You might not think much about how your air conditioner functions, but it requires refrigerant to keep your home fresh. This refrigerant is bound by environmental regulation, because of the chemicals it contains.
Subject to when your air conditioner was installed, it may require R-22, R-410A or R-32 refrigerant. We’ll review the differences and which air conditioner refrigerants are being phased out in Branchville, plus how these phaseouts affect you.
What’s R-22 and Why is It Phased Out?
If your air conditioner was added before 2010, it possibly contains Freon®. You can discover if your air conditioner uses it by reaching us at 862-345-6896. You can also examine the name plate on your air conditioner condenser, which is located outside your home. This sticker will contain info on what model of refrigerant your AC has.
Freon, which is also called R-22, contains chlorine. Scientists consider this chemical to be harmful to the earth’s ozone layer and one that prompts global warming. The Environmental Protection Agency, which oversees refrigerants in the United States, barred its creation and import in January 2020.
Should I Replace My R-22 Air Conditioner?
It differs. If your air conditioning is running properly, you can continue to use it. With yearly air conditioner maintenance, you can expect your system to work around 15–20 years. However, the Department of Energy reports that replacing a 10-year-old air conditioner could save you 20–40% on yearly cooling bills!

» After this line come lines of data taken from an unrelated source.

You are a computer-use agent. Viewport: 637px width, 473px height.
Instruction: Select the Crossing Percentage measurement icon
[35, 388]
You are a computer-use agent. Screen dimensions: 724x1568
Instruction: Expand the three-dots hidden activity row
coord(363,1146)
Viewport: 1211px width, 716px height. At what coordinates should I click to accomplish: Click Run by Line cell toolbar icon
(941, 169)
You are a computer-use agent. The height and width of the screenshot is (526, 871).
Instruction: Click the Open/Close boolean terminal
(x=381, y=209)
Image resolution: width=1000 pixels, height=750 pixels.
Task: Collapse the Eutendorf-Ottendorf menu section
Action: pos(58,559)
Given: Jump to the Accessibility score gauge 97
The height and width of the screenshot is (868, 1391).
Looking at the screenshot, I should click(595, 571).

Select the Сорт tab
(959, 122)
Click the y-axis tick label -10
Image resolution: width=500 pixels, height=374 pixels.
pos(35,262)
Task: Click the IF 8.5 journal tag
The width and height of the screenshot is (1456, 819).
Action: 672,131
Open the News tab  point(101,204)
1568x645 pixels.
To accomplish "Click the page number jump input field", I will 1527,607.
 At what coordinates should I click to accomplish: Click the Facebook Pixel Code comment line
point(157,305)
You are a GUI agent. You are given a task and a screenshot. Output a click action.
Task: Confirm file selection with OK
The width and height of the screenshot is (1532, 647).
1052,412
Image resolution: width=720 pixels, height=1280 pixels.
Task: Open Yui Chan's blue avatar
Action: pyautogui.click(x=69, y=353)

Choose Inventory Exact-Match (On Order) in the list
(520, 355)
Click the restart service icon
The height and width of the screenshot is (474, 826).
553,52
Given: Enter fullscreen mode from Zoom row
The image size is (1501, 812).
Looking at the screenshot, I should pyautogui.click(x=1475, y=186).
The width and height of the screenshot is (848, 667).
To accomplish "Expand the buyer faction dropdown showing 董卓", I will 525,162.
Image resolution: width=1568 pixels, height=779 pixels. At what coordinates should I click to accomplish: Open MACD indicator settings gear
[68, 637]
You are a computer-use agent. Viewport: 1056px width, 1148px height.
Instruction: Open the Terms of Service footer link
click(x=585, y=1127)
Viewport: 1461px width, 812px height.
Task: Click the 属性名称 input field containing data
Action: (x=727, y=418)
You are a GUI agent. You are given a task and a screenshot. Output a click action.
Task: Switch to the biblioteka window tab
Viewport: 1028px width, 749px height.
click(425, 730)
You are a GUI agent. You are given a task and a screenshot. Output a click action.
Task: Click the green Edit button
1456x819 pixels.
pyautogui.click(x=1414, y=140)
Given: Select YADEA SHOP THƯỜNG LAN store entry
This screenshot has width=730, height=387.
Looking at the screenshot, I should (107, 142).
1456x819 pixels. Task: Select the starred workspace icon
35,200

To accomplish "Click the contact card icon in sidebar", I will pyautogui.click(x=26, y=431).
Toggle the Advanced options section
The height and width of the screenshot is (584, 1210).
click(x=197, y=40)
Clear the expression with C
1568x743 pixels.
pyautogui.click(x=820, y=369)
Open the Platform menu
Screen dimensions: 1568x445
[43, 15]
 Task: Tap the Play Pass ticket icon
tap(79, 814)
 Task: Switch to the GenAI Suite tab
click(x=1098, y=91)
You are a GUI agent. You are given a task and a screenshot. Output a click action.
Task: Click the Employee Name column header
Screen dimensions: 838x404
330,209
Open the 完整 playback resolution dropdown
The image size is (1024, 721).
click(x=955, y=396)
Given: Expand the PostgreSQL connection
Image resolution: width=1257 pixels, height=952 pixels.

If you don’t install a new air conditioner, it can lead to an issue if you have to have air conditioning repair down the road, specifically for refrigerant. Repairs could be more expensive, because only reduced quantities of recycled and reclaimed R-22 is available.
With the end of R-22, most new air conditioners now have Puron®. Also called R-410A, this refrigerant was developed to keep the ozone layer healthy. As it requires a varying pressure level, it doesn’t match air conditioners that use R-22 for cooling.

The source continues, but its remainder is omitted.